When the string "computer" is part of a line in the data below, report the whole line.

Stored items:

= = =

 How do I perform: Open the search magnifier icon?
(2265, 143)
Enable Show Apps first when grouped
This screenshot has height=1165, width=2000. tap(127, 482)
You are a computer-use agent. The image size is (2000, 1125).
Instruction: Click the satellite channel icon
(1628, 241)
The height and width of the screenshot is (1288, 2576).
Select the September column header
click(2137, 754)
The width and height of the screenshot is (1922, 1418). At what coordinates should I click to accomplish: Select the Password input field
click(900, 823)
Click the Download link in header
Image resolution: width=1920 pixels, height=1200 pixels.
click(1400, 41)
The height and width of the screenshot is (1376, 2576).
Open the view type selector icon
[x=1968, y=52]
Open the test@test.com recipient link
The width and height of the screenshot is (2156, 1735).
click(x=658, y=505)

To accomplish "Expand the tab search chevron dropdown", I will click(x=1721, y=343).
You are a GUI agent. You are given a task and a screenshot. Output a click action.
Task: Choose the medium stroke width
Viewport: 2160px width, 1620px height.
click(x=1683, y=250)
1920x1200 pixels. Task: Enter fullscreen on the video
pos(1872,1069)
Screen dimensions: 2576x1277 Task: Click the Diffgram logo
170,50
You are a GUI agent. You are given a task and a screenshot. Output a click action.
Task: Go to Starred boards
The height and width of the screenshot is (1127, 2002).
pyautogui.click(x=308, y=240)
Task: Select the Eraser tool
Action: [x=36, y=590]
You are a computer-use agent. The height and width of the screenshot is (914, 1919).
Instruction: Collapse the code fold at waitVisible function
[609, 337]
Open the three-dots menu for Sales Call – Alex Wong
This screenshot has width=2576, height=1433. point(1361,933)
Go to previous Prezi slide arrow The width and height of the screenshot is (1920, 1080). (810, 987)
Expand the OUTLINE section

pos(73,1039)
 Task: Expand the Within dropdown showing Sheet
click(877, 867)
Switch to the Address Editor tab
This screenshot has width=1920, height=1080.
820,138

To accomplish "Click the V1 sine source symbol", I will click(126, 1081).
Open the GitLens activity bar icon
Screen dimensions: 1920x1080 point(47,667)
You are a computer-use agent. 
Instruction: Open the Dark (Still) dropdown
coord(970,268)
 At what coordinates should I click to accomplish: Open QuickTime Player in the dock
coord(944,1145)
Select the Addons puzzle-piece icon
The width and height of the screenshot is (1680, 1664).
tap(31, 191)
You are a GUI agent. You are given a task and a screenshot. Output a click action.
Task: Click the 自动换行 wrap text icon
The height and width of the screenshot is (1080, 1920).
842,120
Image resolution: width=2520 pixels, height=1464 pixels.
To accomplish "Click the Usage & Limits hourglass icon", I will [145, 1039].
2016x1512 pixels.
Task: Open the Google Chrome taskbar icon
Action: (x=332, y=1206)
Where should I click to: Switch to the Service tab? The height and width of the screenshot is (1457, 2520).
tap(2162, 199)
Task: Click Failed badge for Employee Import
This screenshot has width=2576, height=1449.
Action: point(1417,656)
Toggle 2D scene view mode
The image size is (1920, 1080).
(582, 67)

= = =

_OUTPUT FOR THIS EXERCISE_.
You are a computer-use agent. The image size is (2000, 1125).
You are a computer-use agent. The height and width of the screenshot is (914, 1919).
You are a computer-use agent. 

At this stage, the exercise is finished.